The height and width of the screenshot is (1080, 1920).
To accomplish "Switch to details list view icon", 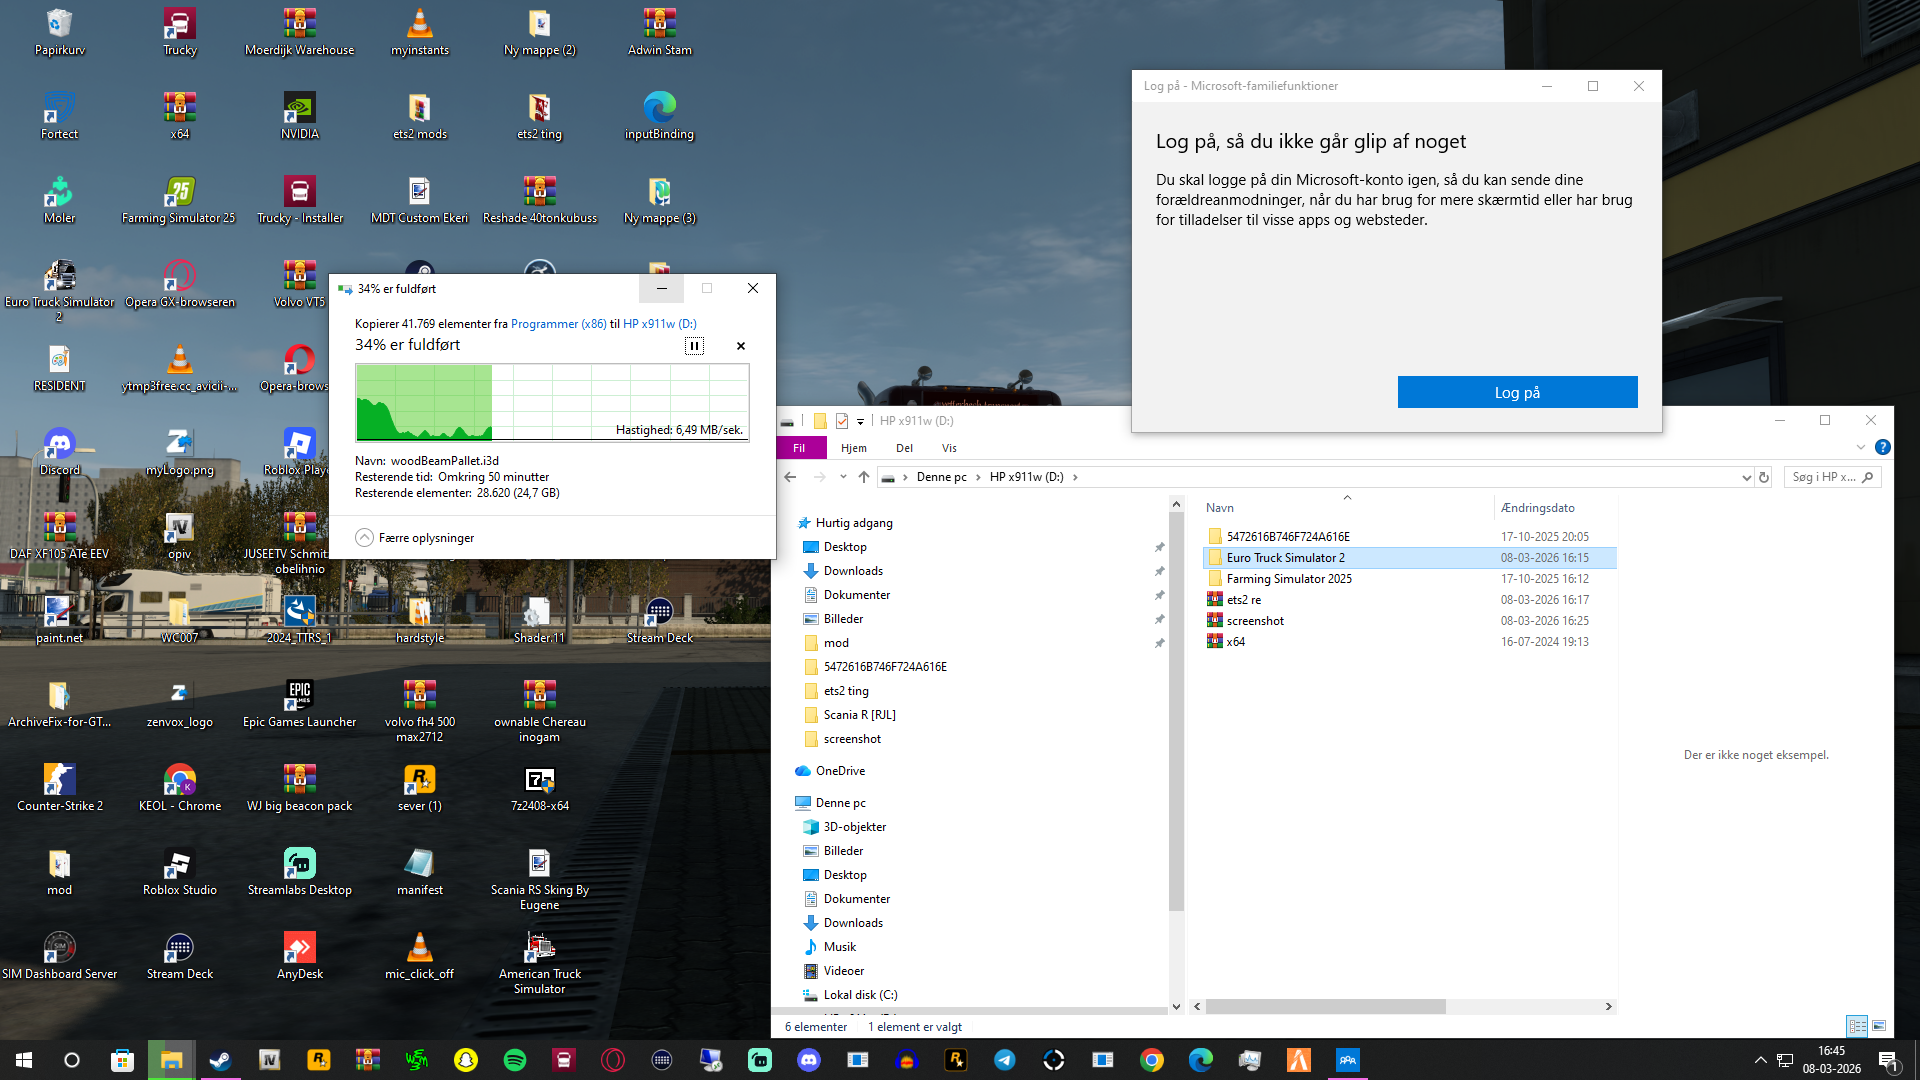I will click(1857, 1026).
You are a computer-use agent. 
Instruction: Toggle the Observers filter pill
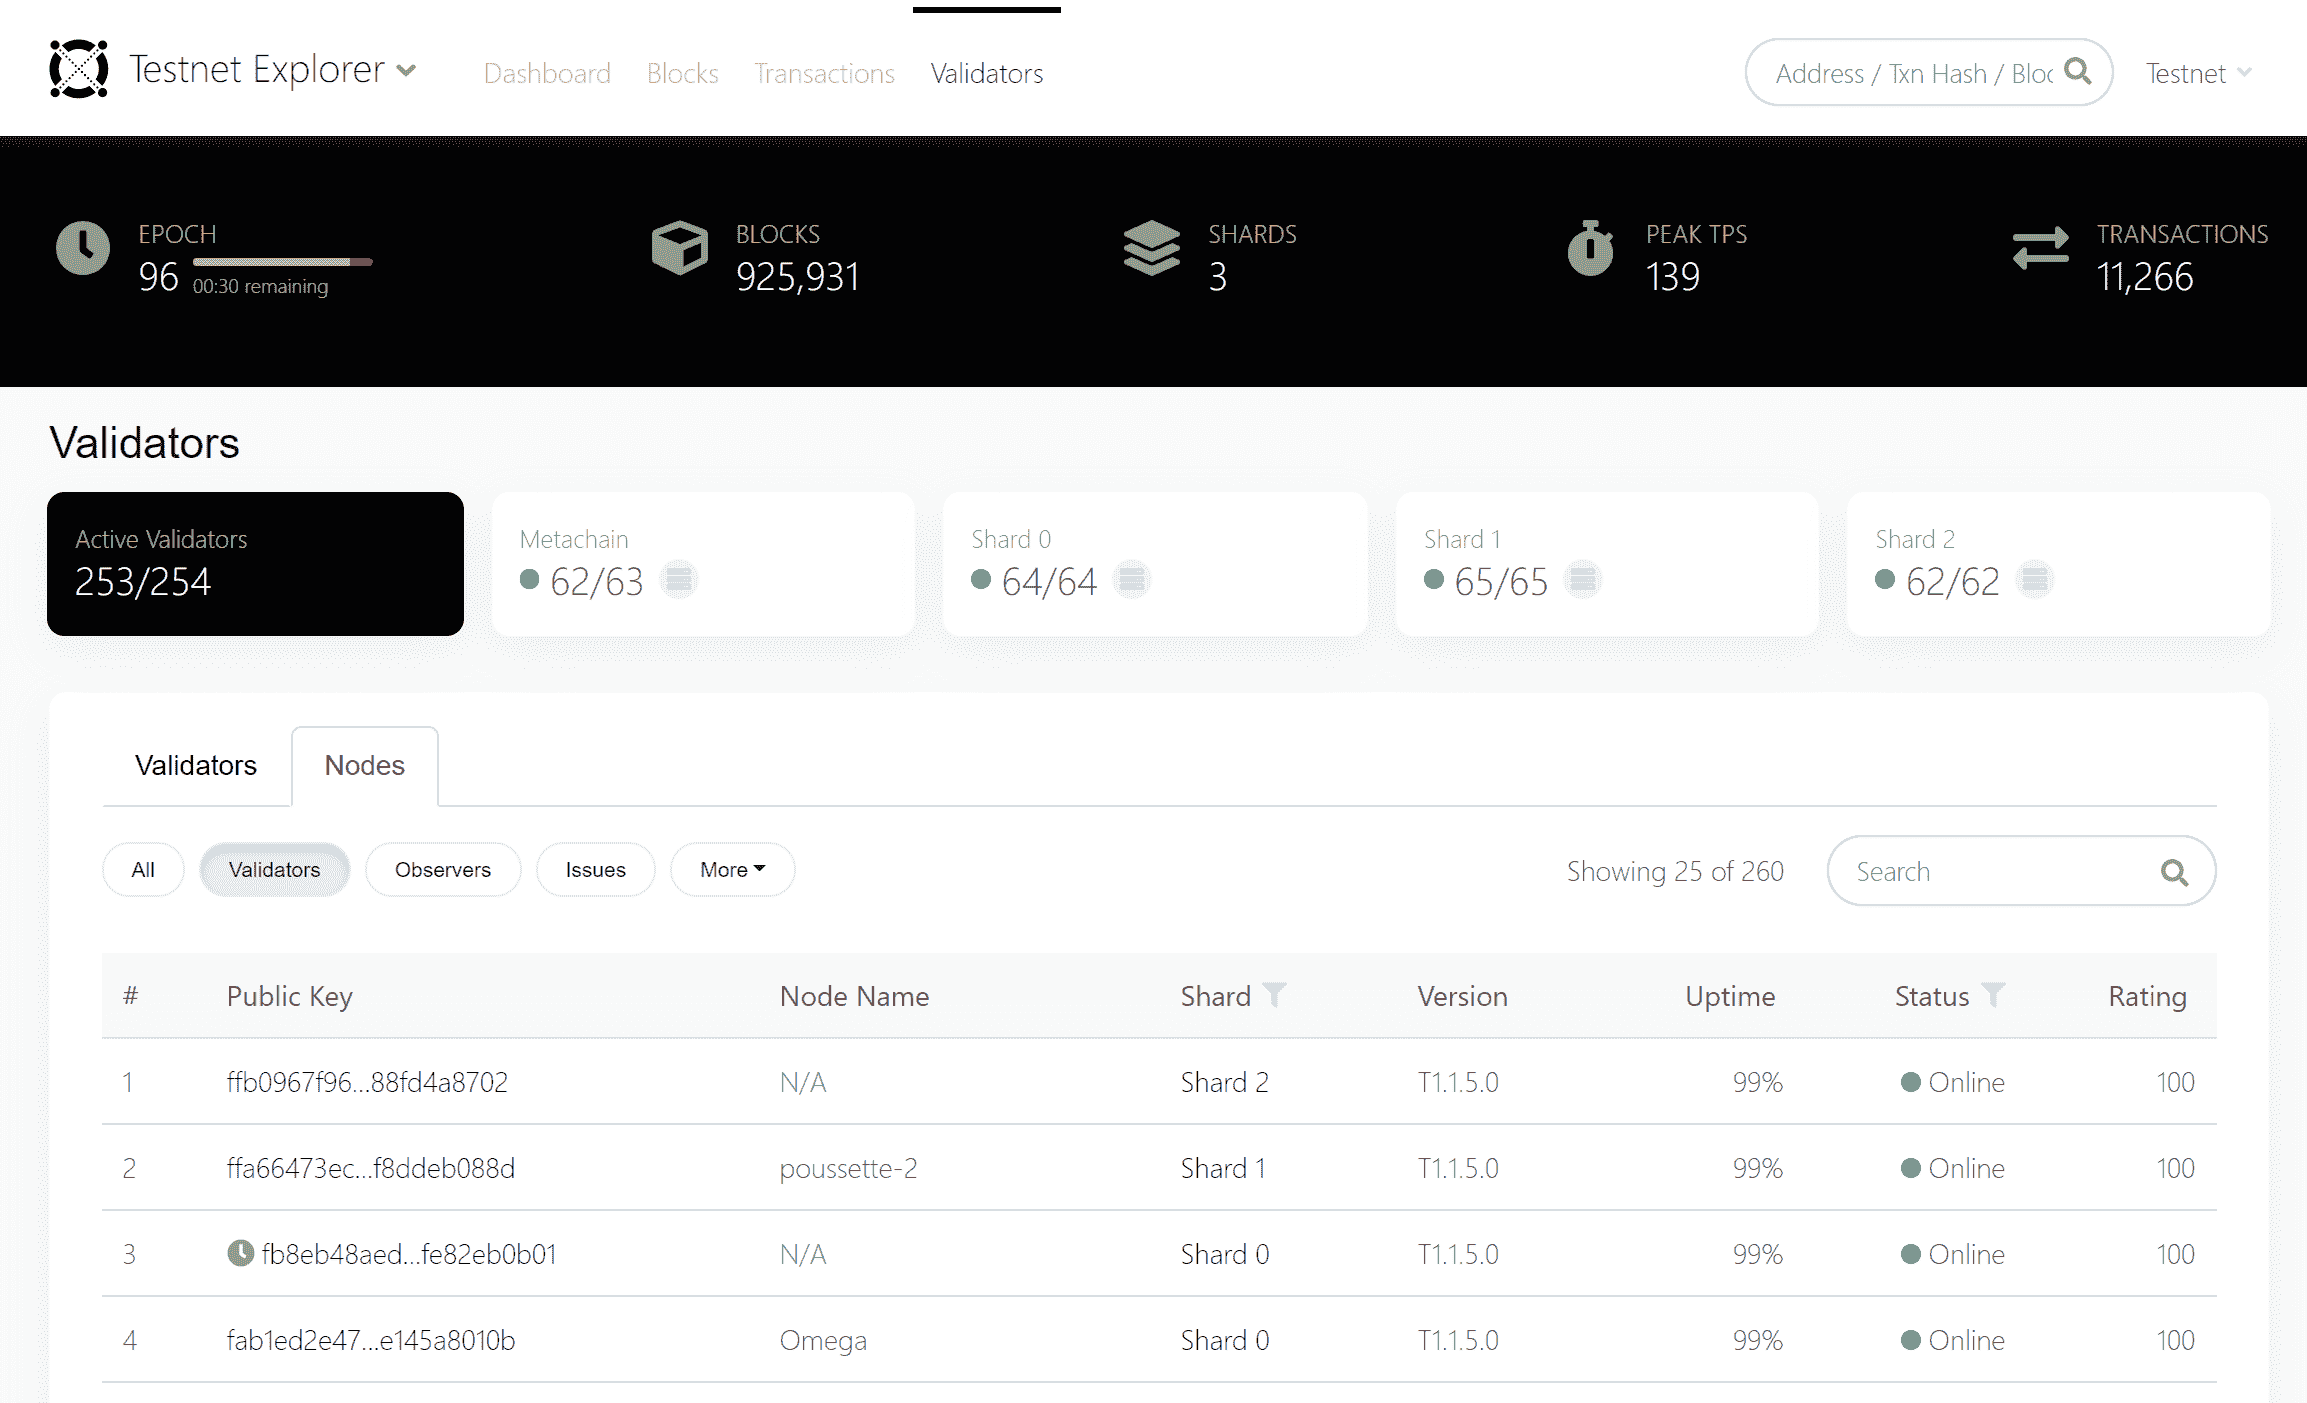442,870
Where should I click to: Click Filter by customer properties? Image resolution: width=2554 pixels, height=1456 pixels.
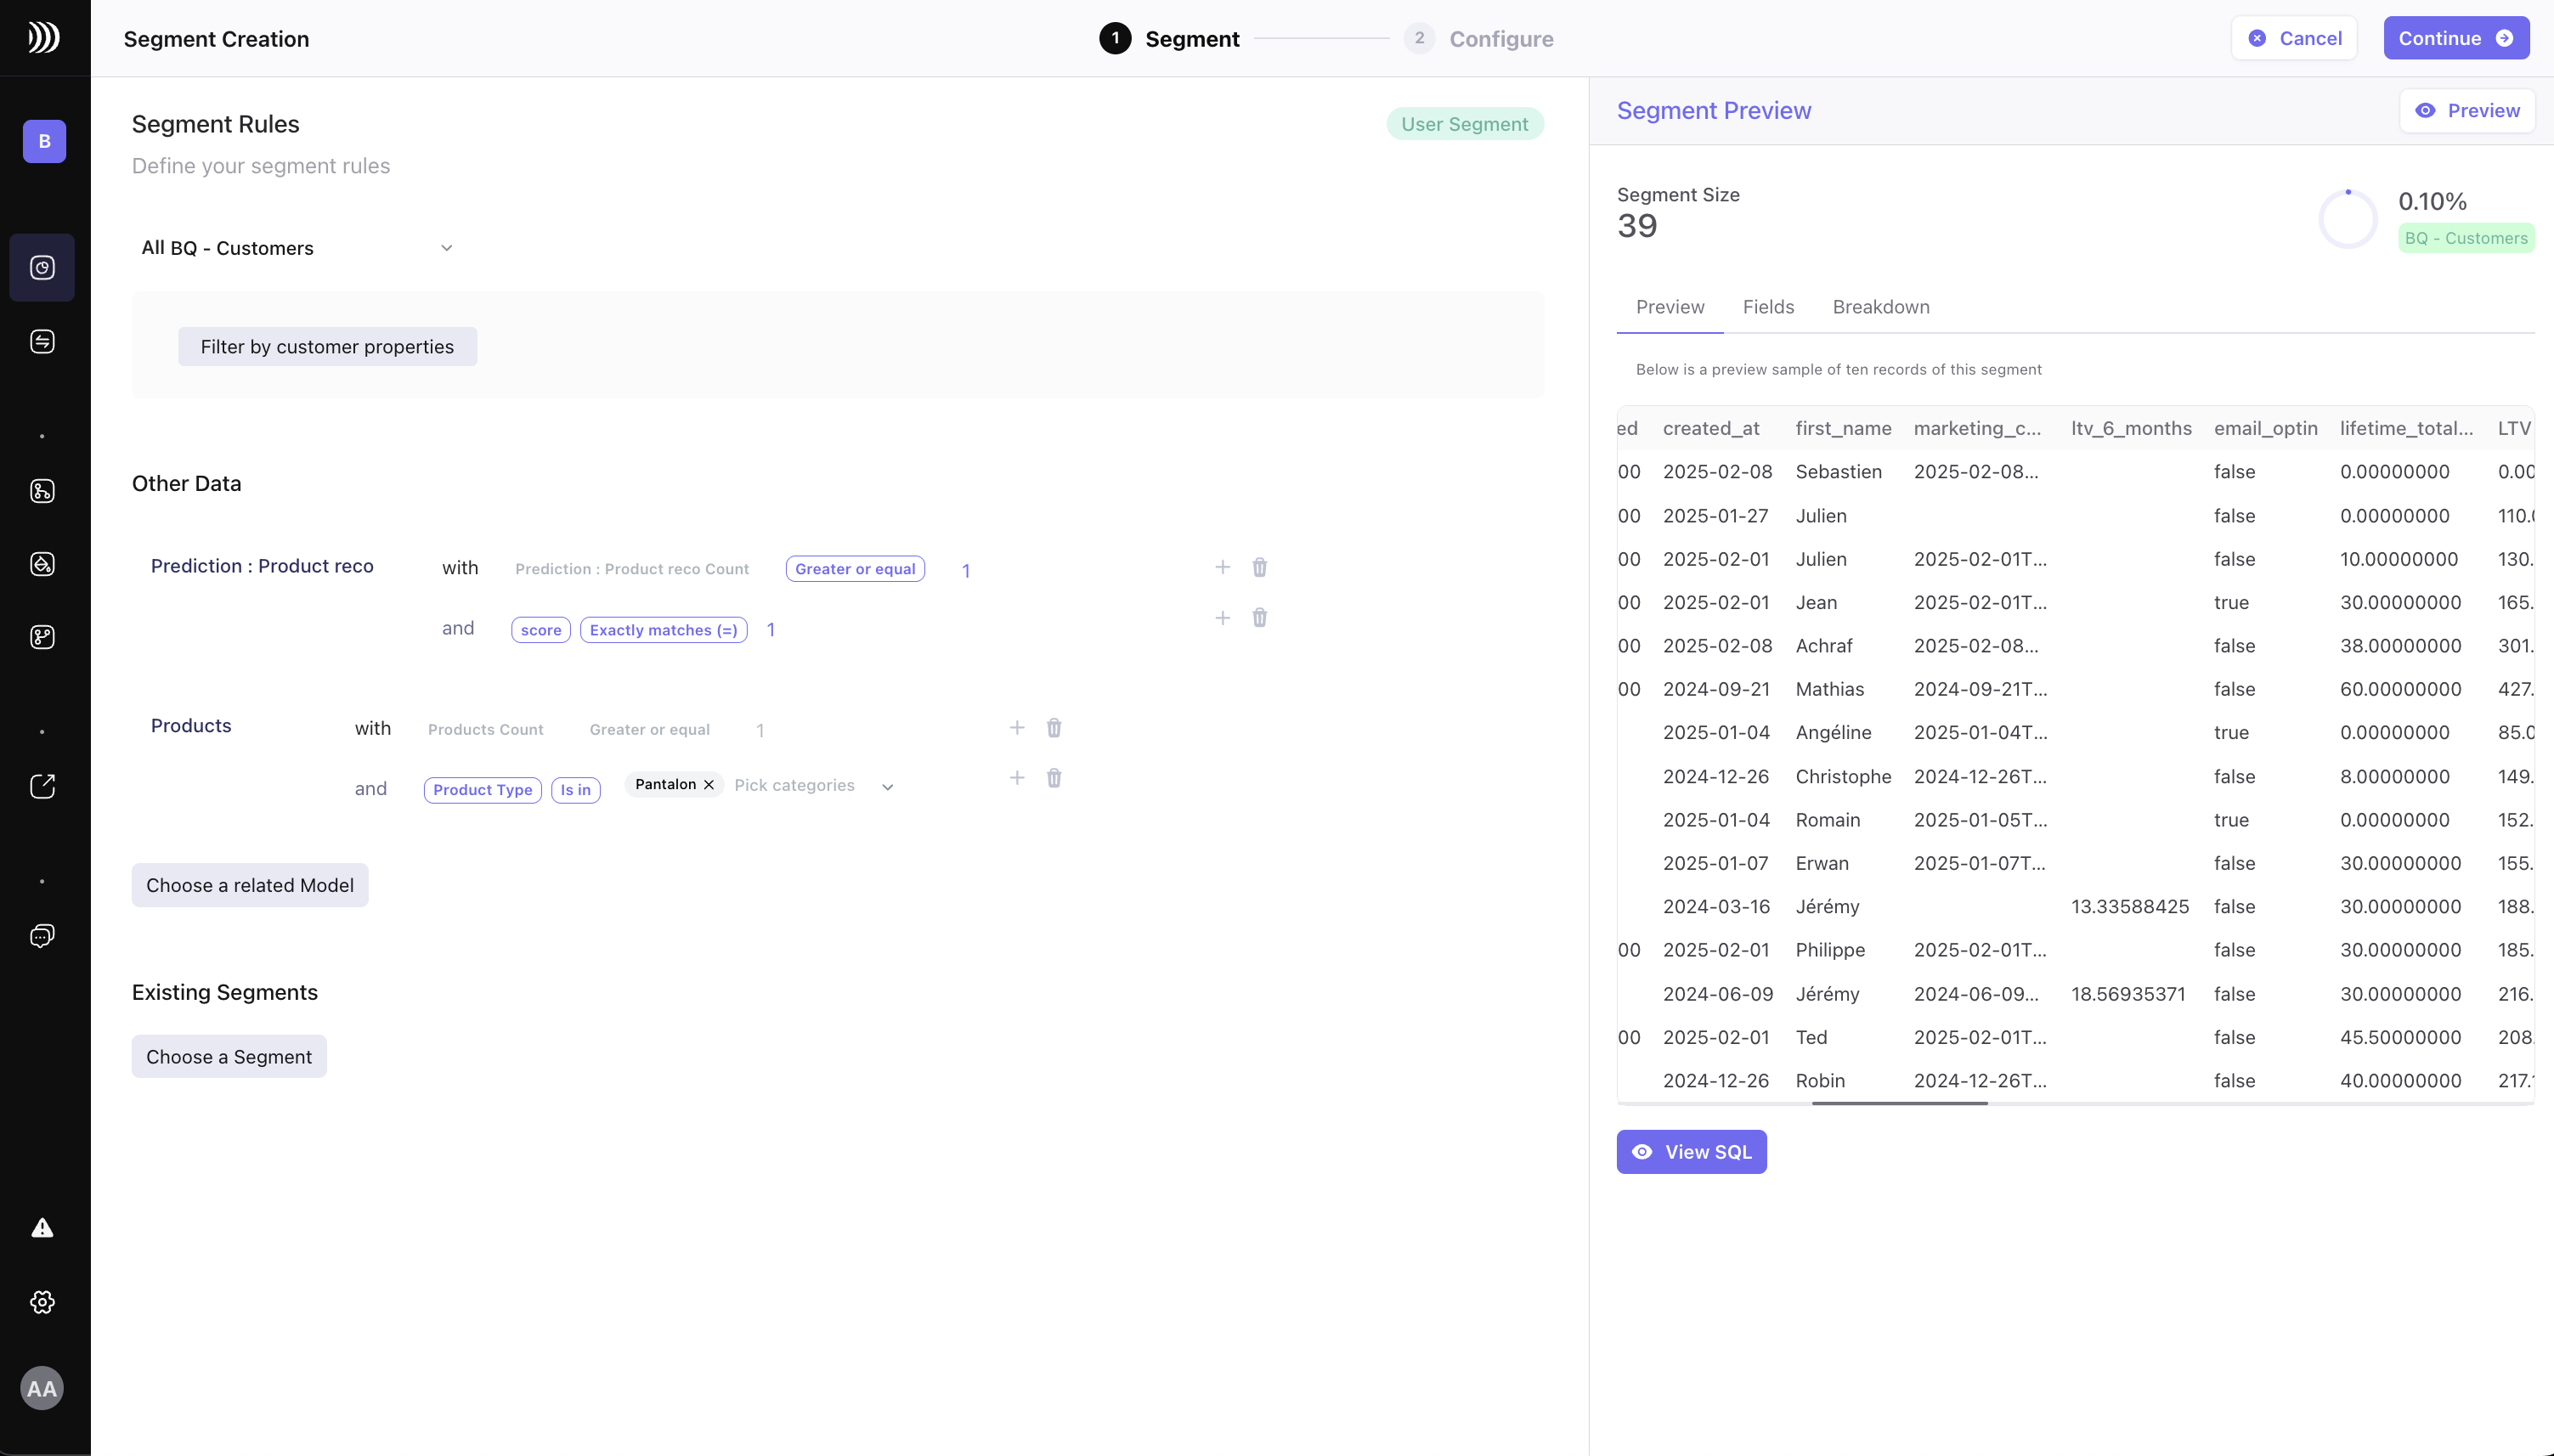(327, 347)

___

| Task to complete |
What should appear is an exact reproduction of the lines from the one with "Where should I" through the end of the material above, and no pictures.

| Written solution |
Where should I click to: Click Filter by customer properties? Image resolution: width=2554 pixels, height=1456 pixels.
(327, 347)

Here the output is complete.